Kenneth Goldsmith, et al. UbuWeb, http://www.ubuweb.com. There is no question that contemporary technology has allowed for a massive redistribution of cultural works. Texts, music, and films have been transcoded and put into circulation on the internet reaching ever-broader audiences. Whole Earth Catalogue founder Stewart Brand has been criticized for the way he phrased the idea that “information wants to be free” to Steve Wozniak, cofounder of Apple Computer, in 1984.1 But in the context of the expanding internet, information has realized a kind of autonomy and tendency toward dispersion that points to H. G. Wells’s 1937 idea for a “world brain,” which might have “at once, the concentration of a craniate animal and the diffused vitality of an amoeba.”2 UbuWeb is an enormous online archive of avant-garde artworks, from poetry and conceptual writing, to sound and music, to film and video. The website is a careful exercise in collecting and listmaking: one is presented with general categories like Sound or Film & Video, together with precisely framed and introduced selections, such as Conceptual Writing presented by noted English literature scholar Craig Douglas Dworkin.

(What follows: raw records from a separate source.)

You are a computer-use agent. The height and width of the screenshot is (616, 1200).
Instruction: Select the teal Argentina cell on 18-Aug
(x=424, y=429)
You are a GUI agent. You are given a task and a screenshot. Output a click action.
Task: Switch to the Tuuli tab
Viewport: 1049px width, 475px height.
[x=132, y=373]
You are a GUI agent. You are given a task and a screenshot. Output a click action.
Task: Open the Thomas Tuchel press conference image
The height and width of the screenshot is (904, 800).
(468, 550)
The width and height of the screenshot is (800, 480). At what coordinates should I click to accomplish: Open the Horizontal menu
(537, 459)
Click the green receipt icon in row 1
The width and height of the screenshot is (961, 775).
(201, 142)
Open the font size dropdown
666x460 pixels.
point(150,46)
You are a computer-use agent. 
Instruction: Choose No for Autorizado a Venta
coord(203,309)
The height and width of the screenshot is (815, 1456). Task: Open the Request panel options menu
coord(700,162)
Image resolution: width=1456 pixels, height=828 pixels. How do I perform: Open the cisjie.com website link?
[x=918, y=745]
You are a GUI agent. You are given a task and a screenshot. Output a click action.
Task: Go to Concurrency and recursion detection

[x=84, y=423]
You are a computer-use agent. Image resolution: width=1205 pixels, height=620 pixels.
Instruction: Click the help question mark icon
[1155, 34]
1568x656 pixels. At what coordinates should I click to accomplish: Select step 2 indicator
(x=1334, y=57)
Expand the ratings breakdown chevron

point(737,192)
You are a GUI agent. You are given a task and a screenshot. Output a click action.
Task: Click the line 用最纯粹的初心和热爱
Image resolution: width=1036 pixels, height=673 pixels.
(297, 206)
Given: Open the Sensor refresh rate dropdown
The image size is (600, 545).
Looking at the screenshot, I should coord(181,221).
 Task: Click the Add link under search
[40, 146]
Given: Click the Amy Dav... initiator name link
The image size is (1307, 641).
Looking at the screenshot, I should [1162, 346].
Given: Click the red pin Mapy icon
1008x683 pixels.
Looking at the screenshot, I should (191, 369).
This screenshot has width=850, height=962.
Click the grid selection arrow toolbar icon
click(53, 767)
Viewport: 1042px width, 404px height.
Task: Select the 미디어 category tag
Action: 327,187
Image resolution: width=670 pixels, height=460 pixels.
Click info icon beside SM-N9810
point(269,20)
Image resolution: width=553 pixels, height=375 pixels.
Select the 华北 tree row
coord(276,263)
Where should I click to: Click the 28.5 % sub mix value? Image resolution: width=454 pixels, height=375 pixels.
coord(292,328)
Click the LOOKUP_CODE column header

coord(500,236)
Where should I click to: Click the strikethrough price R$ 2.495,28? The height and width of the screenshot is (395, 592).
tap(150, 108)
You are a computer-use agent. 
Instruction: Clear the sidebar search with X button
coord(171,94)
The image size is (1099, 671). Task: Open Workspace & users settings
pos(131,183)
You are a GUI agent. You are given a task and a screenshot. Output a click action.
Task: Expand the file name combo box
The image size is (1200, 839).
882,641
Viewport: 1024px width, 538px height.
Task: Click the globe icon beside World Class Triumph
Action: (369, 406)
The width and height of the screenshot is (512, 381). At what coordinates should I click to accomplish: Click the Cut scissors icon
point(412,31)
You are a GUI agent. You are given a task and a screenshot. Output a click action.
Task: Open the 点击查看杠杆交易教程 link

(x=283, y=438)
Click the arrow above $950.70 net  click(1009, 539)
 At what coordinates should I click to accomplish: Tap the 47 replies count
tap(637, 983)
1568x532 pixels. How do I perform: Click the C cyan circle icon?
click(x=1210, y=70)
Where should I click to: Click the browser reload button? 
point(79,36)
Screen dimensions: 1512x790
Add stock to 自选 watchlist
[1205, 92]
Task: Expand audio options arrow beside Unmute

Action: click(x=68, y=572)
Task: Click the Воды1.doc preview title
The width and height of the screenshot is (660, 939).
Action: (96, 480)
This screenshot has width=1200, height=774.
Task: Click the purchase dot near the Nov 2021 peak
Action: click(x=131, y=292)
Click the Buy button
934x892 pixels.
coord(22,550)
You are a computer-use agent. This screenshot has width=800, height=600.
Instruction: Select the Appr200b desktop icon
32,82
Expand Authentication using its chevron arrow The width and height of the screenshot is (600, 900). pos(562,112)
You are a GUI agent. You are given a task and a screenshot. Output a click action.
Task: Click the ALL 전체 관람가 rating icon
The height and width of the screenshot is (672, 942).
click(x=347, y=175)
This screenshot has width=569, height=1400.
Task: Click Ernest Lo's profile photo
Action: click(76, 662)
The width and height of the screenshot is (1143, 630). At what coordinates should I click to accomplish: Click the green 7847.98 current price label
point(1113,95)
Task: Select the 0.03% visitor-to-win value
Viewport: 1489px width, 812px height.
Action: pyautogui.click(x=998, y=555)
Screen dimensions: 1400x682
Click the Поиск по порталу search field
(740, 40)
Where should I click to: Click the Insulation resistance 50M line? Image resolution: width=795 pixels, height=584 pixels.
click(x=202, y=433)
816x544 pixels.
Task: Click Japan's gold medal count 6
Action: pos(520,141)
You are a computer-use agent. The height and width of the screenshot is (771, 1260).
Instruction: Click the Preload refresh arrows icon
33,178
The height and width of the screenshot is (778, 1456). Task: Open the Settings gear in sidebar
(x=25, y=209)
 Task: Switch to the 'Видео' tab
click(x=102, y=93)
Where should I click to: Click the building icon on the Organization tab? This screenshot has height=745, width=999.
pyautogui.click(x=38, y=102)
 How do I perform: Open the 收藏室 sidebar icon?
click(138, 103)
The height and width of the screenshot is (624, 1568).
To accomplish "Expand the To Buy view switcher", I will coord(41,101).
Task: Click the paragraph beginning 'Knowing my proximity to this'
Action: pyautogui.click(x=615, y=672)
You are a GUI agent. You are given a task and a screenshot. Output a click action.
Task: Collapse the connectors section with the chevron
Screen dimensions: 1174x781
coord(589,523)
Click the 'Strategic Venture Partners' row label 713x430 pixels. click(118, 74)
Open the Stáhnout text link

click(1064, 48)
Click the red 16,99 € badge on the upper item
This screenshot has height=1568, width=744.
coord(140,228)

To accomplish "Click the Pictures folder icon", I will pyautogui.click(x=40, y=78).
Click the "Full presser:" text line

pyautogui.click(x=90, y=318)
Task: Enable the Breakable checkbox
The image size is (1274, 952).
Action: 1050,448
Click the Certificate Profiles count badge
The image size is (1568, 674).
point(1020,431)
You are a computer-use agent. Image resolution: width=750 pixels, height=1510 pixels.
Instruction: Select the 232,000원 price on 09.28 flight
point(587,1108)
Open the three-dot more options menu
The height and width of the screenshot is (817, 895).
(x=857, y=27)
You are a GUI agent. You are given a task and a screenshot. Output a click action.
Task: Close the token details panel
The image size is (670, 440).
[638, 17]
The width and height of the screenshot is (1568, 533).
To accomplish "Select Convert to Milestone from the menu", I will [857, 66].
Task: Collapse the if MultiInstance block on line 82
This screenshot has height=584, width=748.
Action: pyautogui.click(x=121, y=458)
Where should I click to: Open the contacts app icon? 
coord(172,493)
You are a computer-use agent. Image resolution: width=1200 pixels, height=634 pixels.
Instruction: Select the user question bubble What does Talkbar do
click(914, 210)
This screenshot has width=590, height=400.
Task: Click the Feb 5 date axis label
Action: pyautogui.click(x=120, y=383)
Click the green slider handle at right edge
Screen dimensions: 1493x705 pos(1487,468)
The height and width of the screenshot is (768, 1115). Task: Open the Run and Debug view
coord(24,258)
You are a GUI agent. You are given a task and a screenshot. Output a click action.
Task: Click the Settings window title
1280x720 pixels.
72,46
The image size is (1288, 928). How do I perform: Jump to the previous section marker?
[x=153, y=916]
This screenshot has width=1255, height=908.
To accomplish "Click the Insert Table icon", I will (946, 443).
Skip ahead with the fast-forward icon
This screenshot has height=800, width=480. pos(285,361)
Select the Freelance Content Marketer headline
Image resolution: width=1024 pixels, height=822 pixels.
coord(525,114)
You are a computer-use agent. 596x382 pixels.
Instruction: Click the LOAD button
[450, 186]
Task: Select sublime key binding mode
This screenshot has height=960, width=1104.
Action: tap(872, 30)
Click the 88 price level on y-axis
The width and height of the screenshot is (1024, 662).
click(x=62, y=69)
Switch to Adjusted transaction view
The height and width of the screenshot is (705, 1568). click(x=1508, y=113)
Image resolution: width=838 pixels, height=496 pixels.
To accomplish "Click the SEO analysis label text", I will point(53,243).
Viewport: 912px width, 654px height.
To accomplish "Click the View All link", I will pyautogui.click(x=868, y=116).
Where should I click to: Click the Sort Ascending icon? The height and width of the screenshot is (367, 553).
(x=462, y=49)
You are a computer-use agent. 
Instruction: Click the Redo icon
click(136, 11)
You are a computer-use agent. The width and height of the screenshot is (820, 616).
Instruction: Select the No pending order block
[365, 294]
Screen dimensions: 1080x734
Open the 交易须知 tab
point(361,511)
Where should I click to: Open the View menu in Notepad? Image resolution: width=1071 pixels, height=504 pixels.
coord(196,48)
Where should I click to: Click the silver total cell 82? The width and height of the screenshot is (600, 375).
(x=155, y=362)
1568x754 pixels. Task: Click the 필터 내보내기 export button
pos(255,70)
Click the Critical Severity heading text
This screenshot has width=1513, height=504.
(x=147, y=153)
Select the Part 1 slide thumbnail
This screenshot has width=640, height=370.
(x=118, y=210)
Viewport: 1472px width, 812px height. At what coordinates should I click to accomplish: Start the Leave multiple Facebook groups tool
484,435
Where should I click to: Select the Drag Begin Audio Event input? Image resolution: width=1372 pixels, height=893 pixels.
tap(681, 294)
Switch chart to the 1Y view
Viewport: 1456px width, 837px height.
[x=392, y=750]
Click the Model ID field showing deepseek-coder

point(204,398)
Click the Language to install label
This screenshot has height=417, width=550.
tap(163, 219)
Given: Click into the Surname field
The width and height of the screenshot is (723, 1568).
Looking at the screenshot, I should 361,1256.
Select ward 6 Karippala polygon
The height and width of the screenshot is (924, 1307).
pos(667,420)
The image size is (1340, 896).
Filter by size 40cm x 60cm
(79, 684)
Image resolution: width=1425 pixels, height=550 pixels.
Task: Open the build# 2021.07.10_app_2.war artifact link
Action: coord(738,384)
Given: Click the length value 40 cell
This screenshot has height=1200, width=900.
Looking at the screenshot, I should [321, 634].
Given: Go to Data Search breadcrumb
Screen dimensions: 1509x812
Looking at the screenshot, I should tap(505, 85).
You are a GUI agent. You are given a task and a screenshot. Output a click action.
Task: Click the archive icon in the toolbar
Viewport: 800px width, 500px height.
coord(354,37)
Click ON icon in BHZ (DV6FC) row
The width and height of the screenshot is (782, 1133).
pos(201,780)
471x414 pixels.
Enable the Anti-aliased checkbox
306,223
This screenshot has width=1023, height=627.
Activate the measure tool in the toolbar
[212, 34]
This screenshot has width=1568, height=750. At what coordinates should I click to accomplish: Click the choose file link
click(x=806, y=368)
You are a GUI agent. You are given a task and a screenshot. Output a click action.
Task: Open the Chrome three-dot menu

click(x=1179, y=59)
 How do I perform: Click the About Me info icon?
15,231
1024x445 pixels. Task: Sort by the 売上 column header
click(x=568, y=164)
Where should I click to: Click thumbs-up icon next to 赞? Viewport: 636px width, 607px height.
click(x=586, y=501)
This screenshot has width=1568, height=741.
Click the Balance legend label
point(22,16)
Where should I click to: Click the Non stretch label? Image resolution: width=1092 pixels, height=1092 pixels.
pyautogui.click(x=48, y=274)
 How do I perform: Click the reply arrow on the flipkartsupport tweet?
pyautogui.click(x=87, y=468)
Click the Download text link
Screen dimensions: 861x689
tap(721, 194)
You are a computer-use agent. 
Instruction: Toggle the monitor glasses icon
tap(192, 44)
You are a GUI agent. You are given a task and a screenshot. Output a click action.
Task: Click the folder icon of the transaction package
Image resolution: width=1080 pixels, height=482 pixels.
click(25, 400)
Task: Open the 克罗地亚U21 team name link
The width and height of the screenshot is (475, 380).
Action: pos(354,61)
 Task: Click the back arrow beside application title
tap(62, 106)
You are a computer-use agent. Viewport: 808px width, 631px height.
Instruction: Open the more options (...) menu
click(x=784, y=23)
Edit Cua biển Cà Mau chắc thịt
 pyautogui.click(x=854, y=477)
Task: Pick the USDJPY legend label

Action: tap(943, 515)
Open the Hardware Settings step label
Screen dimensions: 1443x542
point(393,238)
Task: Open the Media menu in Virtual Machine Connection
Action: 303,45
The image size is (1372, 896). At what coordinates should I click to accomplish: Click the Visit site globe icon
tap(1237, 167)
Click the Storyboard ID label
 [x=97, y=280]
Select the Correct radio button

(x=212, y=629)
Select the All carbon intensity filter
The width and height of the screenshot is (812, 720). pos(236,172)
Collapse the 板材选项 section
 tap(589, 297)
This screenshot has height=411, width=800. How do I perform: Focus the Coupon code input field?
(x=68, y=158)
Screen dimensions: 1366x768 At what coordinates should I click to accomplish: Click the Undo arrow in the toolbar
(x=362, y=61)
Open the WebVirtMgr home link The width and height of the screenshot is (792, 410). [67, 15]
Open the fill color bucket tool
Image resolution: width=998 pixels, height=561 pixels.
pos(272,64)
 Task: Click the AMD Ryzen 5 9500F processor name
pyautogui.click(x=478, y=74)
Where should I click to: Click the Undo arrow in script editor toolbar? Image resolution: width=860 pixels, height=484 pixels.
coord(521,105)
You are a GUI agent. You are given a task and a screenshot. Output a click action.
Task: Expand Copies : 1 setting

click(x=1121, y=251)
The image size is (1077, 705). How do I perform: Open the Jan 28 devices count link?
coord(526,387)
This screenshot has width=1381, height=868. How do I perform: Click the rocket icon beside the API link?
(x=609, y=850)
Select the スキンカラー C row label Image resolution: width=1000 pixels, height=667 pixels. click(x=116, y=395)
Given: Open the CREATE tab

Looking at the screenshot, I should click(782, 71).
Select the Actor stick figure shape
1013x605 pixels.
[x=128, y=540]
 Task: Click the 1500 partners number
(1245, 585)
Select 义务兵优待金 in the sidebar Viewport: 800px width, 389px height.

There is a New Additions list of items shown by date and a collection of top ten lists, wherein various writers, artists, and curators mine the depths of the site’s contents. No matter how a viewer might reach a particular artwork, the experience of encountering that work is a critical matter. Little of UbuWeb’s content was created on the computer and even less was intended to be seen there. Moreover, the technologies embedded in web browsers have evolved since Ubu’s founding in 1996: initially the site delivered only formatted text in the form of a small collection of visual and concrete poetry from the personal archives of its founder, poet …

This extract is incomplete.